Most if not all of these people are over 18, no? Make them pay for their own destruction.
This.
And as a native Floridian I’m absolutely okay with banning spring-breakers from coming here.
It’s gonna go this way.
Because focusing on the underage drinking is a good way to weed out some of the spring breakers. And Florida won’t want to ban spring breakers, just the ones who cram 10 kids into a single hotel room and who trash the place or get themselves killed in drunken hotel balcony accidents.
But much of the Caribbean and Central America are cheap and the drinking age is 18. I live in one of the major college towns and I’ve noticed that Florida college students go to Cancun. (I love spring break because my town clears out and traffic is WONDERFUL for one short week.) There will also be some small fraction of spring breakers who maybe go in together on a vacation rental and keep to themselves and drink/party responsibly and don’t cause much trouble. We all want those spring breakers. And the Midwestern kids and Canadians maybe can pool money and drive, but not all will be able to afford plane tickets to Cancun. But also those kids think South Carolina is warm in March (and it is if you’re from Michigan and just left a foot of snow on the ground back home), so other parts of the East Coast probably also see more spring break action as PCB cracks down on the nuisance aspects.
All they have to do is enforce existing laws. No drinking in public, disturbing the peace, nudity, public urination, intoxication, property damage…
bring in police from outside jurisdictions and split the ticket bounty with them.
I know hotels already have age restrictions, but they are private businesses and can do that if they so choose. For a government entity to tell them they have to is over the line.
By the time I was 24 I had a college degree, was a Sheriffs deputy, was married with a child, and owned my own home.

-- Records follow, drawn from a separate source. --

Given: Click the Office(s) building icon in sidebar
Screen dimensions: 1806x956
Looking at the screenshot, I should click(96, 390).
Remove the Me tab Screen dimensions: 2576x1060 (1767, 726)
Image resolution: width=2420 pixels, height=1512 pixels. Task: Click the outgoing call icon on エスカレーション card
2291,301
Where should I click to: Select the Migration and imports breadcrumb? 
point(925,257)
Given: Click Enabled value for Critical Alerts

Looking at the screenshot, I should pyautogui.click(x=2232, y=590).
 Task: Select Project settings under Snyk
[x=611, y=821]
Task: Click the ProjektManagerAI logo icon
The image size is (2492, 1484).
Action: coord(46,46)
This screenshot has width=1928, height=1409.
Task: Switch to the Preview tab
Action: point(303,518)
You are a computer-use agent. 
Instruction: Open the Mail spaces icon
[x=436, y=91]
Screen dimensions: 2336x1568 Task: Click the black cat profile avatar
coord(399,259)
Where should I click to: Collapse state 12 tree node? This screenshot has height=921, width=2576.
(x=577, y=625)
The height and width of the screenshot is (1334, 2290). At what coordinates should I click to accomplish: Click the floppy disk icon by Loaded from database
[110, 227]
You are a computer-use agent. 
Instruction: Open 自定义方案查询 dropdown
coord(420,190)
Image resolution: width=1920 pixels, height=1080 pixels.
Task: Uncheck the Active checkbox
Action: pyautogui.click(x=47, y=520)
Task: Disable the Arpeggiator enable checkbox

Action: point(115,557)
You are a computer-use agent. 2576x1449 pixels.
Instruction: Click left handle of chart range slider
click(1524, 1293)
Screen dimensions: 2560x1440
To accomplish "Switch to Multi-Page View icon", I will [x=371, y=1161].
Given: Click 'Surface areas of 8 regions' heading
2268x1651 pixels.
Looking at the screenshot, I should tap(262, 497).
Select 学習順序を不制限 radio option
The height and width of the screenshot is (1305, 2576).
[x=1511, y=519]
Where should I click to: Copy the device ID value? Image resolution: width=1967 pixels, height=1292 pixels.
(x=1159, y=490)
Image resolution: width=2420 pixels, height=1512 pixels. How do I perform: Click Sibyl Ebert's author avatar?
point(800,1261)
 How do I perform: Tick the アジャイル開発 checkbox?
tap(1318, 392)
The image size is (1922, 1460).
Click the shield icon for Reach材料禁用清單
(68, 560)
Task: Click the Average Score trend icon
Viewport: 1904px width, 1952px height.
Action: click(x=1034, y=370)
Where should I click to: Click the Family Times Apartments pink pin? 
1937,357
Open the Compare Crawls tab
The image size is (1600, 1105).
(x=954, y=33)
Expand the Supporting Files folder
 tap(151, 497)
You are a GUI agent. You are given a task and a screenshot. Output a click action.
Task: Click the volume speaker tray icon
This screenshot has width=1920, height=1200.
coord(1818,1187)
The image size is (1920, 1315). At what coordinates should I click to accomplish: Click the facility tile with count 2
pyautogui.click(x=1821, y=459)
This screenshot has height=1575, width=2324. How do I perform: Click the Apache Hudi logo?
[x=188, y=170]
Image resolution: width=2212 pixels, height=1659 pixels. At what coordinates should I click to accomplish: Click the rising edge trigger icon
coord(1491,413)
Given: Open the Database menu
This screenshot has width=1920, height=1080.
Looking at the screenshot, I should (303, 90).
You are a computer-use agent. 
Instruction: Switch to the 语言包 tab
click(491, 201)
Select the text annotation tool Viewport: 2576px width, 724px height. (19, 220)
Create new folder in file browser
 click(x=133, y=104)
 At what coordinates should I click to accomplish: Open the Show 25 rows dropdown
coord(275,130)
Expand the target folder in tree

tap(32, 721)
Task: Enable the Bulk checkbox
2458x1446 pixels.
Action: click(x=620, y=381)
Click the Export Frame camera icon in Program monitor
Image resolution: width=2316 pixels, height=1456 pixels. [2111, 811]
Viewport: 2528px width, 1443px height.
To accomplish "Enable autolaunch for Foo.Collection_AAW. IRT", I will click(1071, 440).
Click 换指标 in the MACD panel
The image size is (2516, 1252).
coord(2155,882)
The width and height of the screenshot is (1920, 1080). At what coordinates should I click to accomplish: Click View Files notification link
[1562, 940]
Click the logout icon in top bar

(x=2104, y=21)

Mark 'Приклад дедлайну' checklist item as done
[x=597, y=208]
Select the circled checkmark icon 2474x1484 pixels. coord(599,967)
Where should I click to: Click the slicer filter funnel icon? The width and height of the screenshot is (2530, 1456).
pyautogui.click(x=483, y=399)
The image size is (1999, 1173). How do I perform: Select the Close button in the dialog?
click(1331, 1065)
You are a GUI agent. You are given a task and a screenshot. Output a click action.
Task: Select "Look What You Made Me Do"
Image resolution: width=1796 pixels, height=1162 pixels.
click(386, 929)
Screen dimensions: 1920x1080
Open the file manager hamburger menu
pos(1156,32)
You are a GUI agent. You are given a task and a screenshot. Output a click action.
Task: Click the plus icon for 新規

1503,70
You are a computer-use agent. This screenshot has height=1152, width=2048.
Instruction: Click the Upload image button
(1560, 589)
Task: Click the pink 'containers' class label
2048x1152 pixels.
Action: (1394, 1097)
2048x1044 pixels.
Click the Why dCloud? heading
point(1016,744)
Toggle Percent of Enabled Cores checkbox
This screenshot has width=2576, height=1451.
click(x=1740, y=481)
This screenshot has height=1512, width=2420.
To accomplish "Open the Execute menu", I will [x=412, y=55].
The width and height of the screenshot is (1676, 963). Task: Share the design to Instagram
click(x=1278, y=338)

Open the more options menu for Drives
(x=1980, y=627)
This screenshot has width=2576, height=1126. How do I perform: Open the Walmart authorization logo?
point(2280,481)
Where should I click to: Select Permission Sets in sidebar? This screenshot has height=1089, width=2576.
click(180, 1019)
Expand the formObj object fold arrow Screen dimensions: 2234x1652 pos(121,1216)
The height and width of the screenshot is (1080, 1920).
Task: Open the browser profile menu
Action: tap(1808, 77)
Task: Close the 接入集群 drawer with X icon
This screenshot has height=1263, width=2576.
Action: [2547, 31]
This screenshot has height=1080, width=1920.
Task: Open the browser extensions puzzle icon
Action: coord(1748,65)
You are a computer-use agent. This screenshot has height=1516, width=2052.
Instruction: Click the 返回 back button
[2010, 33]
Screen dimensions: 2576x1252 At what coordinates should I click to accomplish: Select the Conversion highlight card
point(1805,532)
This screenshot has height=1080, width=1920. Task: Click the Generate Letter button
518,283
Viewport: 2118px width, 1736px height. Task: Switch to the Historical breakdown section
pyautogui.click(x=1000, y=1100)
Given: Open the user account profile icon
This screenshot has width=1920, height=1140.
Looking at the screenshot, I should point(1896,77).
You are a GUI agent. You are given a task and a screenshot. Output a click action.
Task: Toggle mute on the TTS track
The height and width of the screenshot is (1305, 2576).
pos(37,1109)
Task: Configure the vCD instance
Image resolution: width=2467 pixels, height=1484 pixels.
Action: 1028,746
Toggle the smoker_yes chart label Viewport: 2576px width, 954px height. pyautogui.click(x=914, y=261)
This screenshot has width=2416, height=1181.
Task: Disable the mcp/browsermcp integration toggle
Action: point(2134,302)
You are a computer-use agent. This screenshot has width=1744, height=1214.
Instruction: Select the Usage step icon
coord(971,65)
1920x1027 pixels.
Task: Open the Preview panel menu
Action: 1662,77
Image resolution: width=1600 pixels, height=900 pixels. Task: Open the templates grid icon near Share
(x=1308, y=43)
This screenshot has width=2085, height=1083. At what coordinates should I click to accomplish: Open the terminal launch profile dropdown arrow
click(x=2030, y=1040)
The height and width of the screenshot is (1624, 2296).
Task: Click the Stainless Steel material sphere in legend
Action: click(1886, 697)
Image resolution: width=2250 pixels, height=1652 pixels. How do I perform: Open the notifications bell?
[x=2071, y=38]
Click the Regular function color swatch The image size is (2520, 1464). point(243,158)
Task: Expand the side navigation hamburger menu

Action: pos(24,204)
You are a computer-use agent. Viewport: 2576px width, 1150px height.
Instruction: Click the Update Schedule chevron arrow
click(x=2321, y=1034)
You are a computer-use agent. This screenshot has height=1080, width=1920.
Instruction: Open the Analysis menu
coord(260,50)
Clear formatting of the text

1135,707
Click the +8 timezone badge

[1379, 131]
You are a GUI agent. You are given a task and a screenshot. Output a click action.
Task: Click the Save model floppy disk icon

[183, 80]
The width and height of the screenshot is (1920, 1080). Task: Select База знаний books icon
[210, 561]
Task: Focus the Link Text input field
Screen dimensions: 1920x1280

Don’t know if anyone did it back in those days, but I would have been irate if I couldn’t get a room because I wasn’t 25 yet!
Fort Lauderdale banned it years ago.
(Where it all began)
And I know this how?
Born and raised in Lauderdale.
My family and I were in the crowd scene in “Where The Boy’s Are”.
Internationally one can’t rent a car until 25 years of age. I see no difference.
Just the heavy alcohol and wild club scene. Spring Break is still very much a thing here - the beaches are way more crowded, and the bars along the way get a lot busier that time of year. My regular bar is a block off the beach and it’s pretty easy to tell when Spring Break is happening.
But yeah…it’s very different than the old days.
Atlanta had Freaknik for a while. Started in small but really took off in the 90s. The urban version of Florida spring break.
It quickly grew to a nightmarish mess of traffic and other problems.
Atlanta clamped down. Stopped the cruising and congregating. Hit hard on public drinking, etc.
And suddenly it went away.
It can be done, but Atlanta had an edge in not having a lot of tourist stuff that interests young people. E.g., no beaches. Also business didn’t want it. The big hotels want convention traffic, not college kids crammed 20 to a room.
The difference is that the rental car company, presumably, established the minimum age; it’s not imposed upon them by the government.
To answer pkbite’s comment, many hoteliers already impose minimum age restrictions. I don’t think this would be something written in the code.